Word for word, repeat the lines of the records from the one containing "The width and height of the screenshot is (2048, 1280)." through the last line, both included.

=== Begin Enclosure ===

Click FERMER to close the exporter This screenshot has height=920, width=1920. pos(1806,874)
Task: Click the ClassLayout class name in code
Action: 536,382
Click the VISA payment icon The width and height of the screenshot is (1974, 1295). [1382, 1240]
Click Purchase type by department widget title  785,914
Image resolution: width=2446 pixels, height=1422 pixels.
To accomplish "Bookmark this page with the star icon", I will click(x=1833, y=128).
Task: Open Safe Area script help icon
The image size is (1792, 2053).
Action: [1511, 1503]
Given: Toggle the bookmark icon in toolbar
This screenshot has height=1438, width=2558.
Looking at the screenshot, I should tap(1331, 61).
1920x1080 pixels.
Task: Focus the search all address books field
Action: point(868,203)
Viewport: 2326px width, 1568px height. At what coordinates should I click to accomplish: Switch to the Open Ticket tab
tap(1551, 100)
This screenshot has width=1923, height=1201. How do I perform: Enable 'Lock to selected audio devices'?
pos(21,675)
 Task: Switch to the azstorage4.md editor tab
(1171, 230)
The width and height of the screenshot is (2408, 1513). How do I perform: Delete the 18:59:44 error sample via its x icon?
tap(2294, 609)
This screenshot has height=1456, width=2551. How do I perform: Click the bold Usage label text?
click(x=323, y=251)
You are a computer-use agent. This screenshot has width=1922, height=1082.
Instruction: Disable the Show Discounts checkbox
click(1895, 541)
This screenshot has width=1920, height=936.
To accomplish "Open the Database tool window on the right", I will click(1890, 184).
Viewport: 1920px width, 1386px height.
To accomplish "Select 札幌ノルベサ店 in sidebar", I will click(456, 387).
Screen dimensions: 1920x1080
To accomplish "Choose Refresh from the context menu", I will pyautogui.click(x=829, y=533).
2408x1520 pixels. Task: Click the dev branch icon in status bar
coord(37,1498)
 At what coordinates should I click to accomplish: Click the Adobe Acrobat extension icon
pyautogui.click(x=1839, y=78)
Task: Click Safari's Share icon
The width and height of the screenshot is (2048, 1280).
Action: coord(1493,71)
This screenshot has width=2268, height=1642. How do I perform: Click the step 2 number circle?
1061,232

=== End Enclosure ===

Result for this task >>
The width and height of the screenshot is (2048, 1280).
Action: coord(1493,71)
This screenshot has width=2268, height=1642. How do I perform: Click the step 2 number circle?
1061,232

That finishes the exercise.